In an interview for Channel 4's 100 Greatest Christmas Moments, Lewie said that the song was never intended as a Christmas hit, and that it was a protest song. Indeed, some overseas releases (for example, in South Africa and New Zealand) were in the spring rather than at Christmas. The line "Wish I was at home for Christmas", as well as the brass band arrangements made it an appropriately styled song to play around Christmas time. Lewie had said that royalties received from the song account for 50 per cent of his income stream.

According to a 2017 poll conducted by The Irish Times, "Stop the Cavalry" is the fourth most popular Christmas song in Ireland.

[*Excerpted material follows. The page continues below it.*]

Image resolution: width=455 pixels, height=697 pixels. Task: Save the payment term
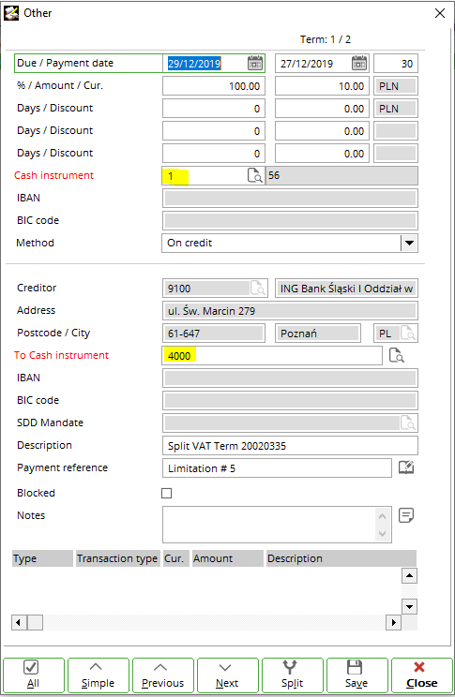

In 2022, it was reported that the song was listed as the seventh-highest-royalty-earning Christmas song. According to analysis of PRS for Music figures, it was estimated that the song generates £120,000 of royalties per year.

==Charts==

| Chart (1980–1981) | Peak position |
|---|---|
| Australia (Kent Music Report) | 2 |
| Austria (Ö3 Austria Top 40) | 1 |
| Belgium (Ultratop 50 Flanders) | 5 |
| France (IFOP) | 1 |
| Germany (GfK) | 2 |
| Ireland (IRMA) | 5 |
| Netherlands (Dutch Top 40) | 9 |
| Netherlands (Single Top 100) | 6 |
| New Zealand (Recorded Music NZ) | 3 |
| South Africa (Springbok Radio) | 4 |
| Sweden (Sverigetopplistan) | 13 |
| Switzerland (Schweizer Hitparade) | 4 |
| UK Singles (OCC) | 3 |

| Chart (2006) | Peak position |
|---|---|
| UK Singles (OCC) | 130 |

| Chart (2007) | Peak position |
|---|---|
| UK Singles (OCC) | 48 |

| Chart (2008) | Peak position |
|---|---|
| UK Singles (OCC) | 118 |

| Chart (2009) | Peak position |
|---|---|
| UK Singles (OCC) | 119 |

| Chart (2010) | Peak position |
|---|---|
| UK Singles (OCC) | 159 |

| Chart (2011) | Peak position |
|---|---|
| UK Singles (OCC) | 86 |

| Chart (2012) | Peak position |
|---|---|
| UK Singles (OCC) | 158 |

| Chart (2013) | Peak position |
|---|---|
| UK Singles (OCC) | 186 |

| Chart (2015) | Peak position |
|---|---|
| Ireland (IRMA) | 86 |
| UK Singles (OCC) | 82 |

| Chart (2016–2017) | Peak position |
|---|---|
| Ireland (IRMA) | 69 |
| UK Singles (OCC) | 58 |

| Chart (2017–2018) | Peak position |
|---|---|
| Ireland (IRMA) | 44 |
| Netherlands (Single Top 100) | 77 |
| UK Singles (OCC) | 61 |

| Chart (2018–2019) | Peak position |
|---|---|
| Germany (GfK) | 95 |
| Ireland (IRMA) | 87 |
| Netherlands (Single Top 100) | 70 |
| UK Singles (OCC) | 85 |

| Chart (2019–2020) | Peak position |
|---|---|
| Ireland (IRMA) | 93 |
| Netherlands (Single Top 100) | 81 |
| UK Singles (OCC) | 56 |

| Chart (2020–2021) | Peak position |
|---|---|
| Germany (GfK) | 91 |
| Netherlands (Single Top 100) | 88 |
| UK Singles (OCC) | 77 |

| Chart (2021) | Peak position |
|---|---|
| Ireland (IRMA) | 60 |
| UK Singles (OCC) | 34 |

==Certifications==

| Region | Certification | Certified units/sales |
| United Kingdom (BPI) | Platinum | 600,000^{‡} |
^{‡} Sales+streaming figures based on certification alone.